I've been really busy with lots of things, so I've been absent from the site for a while. I only have one picture of tonight's meal, I hope that will suffice for a re-introduction...  
	

	
	
		
		



		
			






A few weeks ago, my boy calls me. He's got great news and wants to let me know. So, I had to ask what the great news was. He's going to college. That is great. What college and what field of study? Le Cordon Bleu, a culinary arts college and his preference will be American Fine Dining. He's a great cook, but not really into smoking meat. However, he does enjoy my efforts. 
	

	
	
		
		



		
		
	


	





Well, he's never had lamb and smoking lamb chops would not really work. So, I grilled them using maple chunks instead of charcoal. They took on a bit of smoke flavor, but not overpowering. I had marinated them for a couple of hours prior to putting on the grill. They turned out fantastic. He and his girlfriend commented that they could taste the slight smoke flavor and the marinade and the lamb. The marinade didn't have time to thoroughly soak the meat, but penetrated deeper than the smoke. The center of the chops was pure lamb taste. Just before the lamb chops were done, I put some asparagus spears on the grill. They were lightly swabbed with EVOO. I also had some store bought baked beans, since I had almost no time, what with making some of Jeff's bbq sauce. I did leave a bit of the sauce in the pan (cast iron, of course) and heated the beans in that.
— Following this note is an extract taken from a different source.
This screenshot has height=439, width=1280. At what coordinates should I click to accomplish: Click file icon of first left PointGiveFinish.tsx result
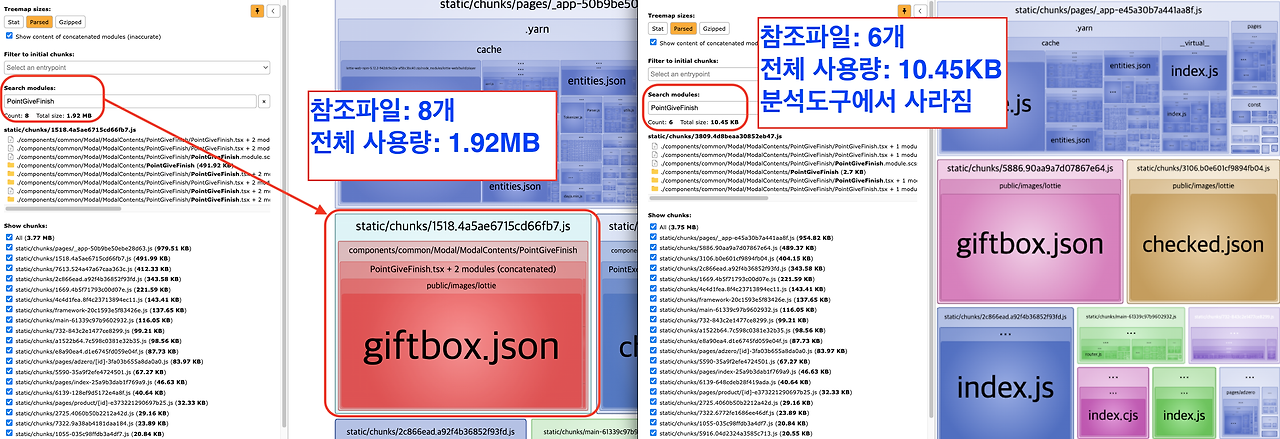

12 lamb chops, grilled asparagus, baked beans, watermelon. Incredible meal to celebrate the (soon to be) new chef in the family.

The picture is only of the chops, pre-grill. Once done, it was a mad rush and fisticuffs to get to the food.
	

	
	
		
		



		
		
	


	





 Never had the chance to grab the camera, or all of it would have disappeared.







I had stumbled on to the idea of using just chunks of wood, rather than charcoal, here this afternoon. I really don't think I will ever grill with charcoal again.

OK. so I don't have a finish shot, I can at least prove I had the intent....  
	

	
	
		
		



		
		
	


	





Thanx for checking out our supper/celebration!


----------



## meateater (Aug 3, 2010)

Congrats to the youngster!


----------



## scarbelly (Aug 3, 2010)

Oh man the hell with the pics - Congrats on the school choice - I am so jealous, I wanted to go there for over 50 years and never made it - Be prepared for a lot of butter, cream and cheese in your future


----------



## mballi3011 (Aug 4, 2010)

Well pat your son on the back for me too. I'm jealous for I would like to go to Culinary School too. But I'm to set in my ways I guess for I likie to grill lamb chops to but I grill them over seasoned lava rocks on the grill. Now the grill is really well seasoned with many different types of meat grilled on it too.


----------